Since the whole project had a tight deadline, our process wasn’t pretty, but we did it. Here’s how:
Step 1: Combining Like Entries
The poll asks listeners to type in the artist and album, separated with a comma. But humans are faulty creatures who make spelling mistakes, don’t obey the rules or don’t remember the name of an album correctly. This faultiness results in a nice compilation of a dozen different ways to write one and the same thing:
Bon Iver - 22, a Million
Bon Iver -22, A Million
Bon Iver 22 a million
Bon Iver, '22, A Million'
BON IVER-22 A MILLION
Bon Iver
bon iver, "22, a million"
Bon Iver, 22/10
Bon Iver, 20 a Million
Bon Iver 22
bon iver, 22 a million
Bon Iver, 22, A Million
Bon Iver, 22a million
BonIver, 22 a million
Bon Iver, 33 a million
Bon Iver, 22 million
Bon Iver,22,a Million
22, A Million
Bon Iver: 22, A million
bon iver. 22,a million
…
…and that’s still a relatively easy album name. I rely on your imagination to think of all the possible ways to spell “A Tribe Called Quest, We Got It from Here… Thank You 4 Your Service”.

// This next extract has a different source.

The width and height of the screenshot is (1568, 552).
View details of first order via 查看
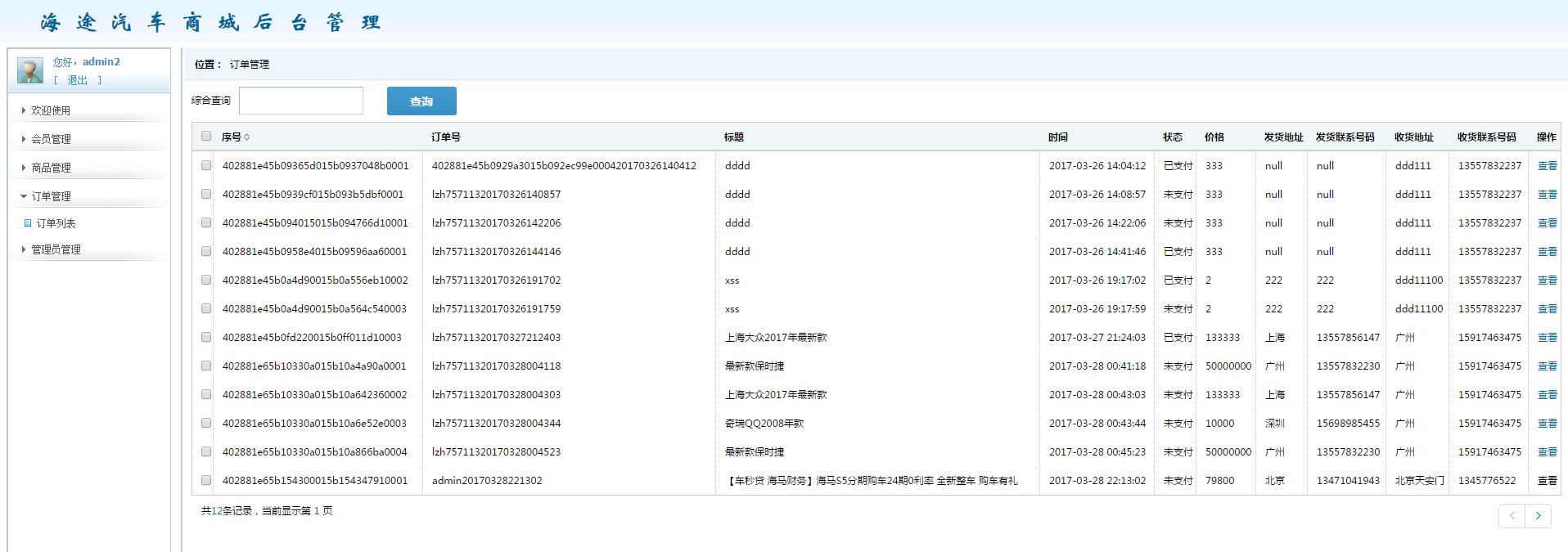tap(1547, 166)
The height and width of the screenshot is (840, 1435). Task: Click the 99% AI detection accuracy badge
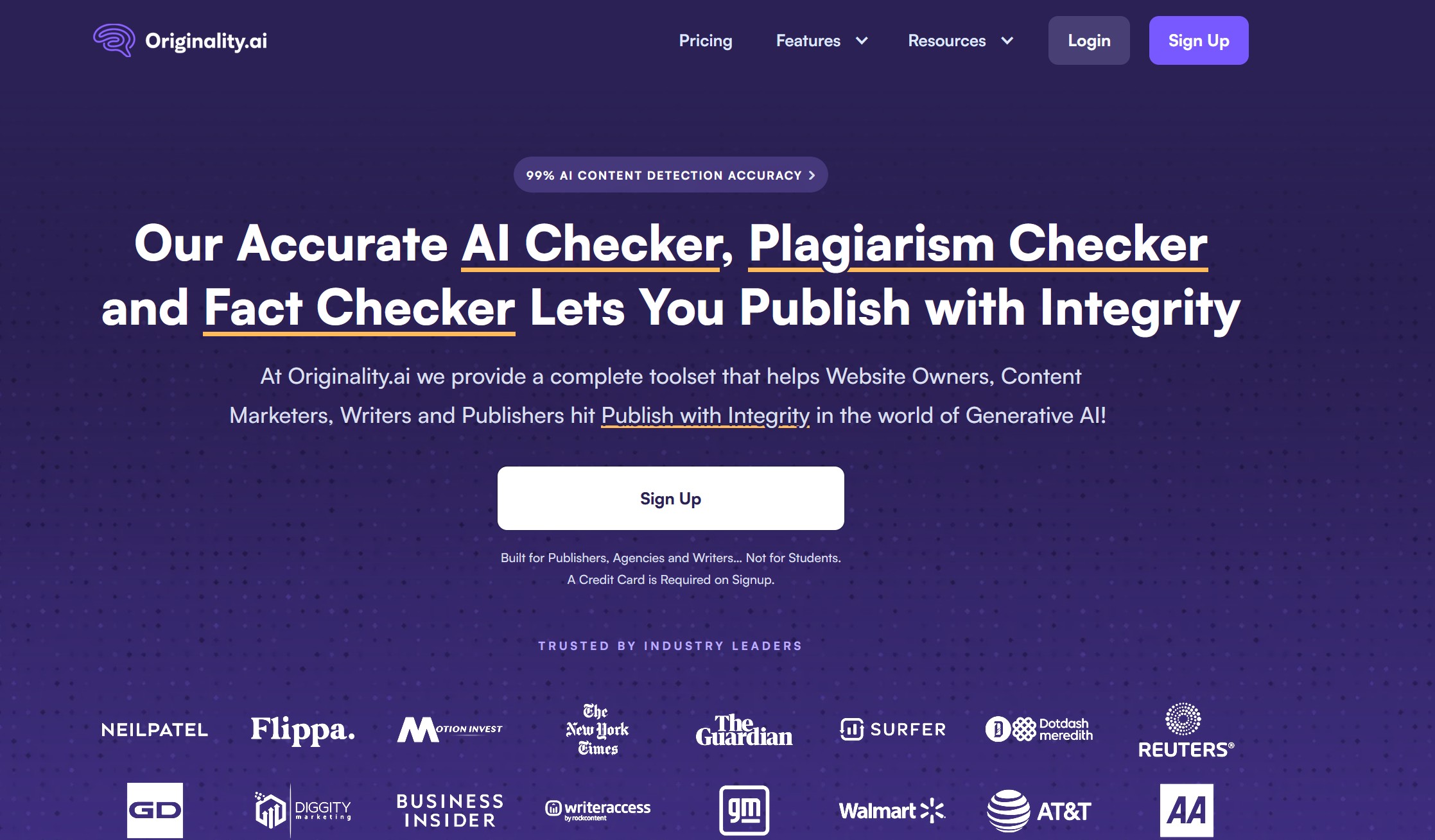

To fix that mess, we used a combination of cluster analysis in OpenRefine and “Find and Replace” in Google Spreadsheet.
First, OpenRefine. To run the cluster analysis on just one column instead of five different ones, we needed to transform the data from a “wide” format into a “long” format. This can be easily achieved, e.g. with R:
library(reshape2)
d = read.csv("data.csv",stringsAsFactors = FALSE)
d = melt(d,id.vars = c('Timestamp'))
write.csv(d,”data_long.csv”)
Then we imported the CSV into OpenRefine, selected our one column that states all artist-album entries and chose Facet
> Text Facet
and then Cluster
.
Text Facet in OpenRefine
So what is cluster analysis? Basically, OpenRefine can run different algorithms on the data to cluster similar entries. Depending on the algorithm, “similar” is defined differently. OpenRefine offers different methods and keying functions, and we used all of them one after another.
Clustering in OpenRefine
OpenRefine then lets us select and merge similar entries and give them all a new name.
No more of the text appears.